━━━ Data
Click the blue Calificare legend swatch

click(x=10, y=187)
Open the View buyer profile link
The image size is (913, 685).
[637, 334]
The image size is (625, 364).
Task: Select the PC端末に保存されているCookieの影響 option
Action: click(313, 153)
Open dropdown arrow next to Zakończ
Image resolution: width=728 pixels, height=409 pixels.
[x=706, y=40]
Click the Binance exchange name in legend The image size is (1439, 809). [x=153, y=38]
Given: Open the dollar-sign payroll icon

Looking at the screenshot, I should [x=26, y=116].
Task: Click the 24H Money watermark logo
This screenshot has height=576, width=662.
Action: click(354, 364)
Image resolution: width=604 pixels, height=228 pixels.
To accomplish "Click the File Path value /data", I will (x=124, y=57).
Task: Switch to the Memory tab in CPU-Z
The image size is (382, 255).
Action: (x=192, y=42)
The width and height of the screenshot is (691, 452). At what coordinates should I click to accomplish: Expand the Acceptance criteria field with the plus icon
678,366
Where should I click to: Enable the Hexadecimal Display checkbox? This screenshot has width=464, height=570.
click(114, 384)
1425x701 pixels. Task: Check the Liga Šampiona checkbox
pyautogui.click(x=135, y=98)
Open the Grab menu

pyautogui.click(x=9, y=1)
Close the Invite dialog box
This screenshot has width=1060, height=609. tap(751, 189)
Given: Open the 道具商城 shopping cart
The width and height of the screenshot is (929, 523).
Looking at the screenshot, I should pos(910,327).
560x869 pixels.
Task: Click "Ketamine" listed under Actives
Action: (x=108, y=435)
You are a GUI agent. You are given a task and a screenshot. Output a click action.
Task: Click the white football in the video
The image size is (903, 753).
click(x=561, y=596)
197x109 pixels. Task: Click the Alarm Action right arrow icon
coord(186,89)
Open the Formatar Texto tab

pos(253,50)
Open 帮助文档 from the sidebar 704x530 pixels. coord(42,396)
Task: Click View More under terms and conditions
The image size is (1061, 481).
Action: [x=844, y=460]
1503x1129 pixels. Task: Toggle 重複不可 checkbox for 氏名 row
━━━━━━
• **The problem**
Could you print the lines above, exactly as written, from the line containing "The image size is (1061, 481)." through the final one?

• **Solution to this task**
The image size is (1061, 481).
Action: [x=844, y=460]
1503x1129 pixels. Task: Toggle 重複不可 checkbox for 氏名 row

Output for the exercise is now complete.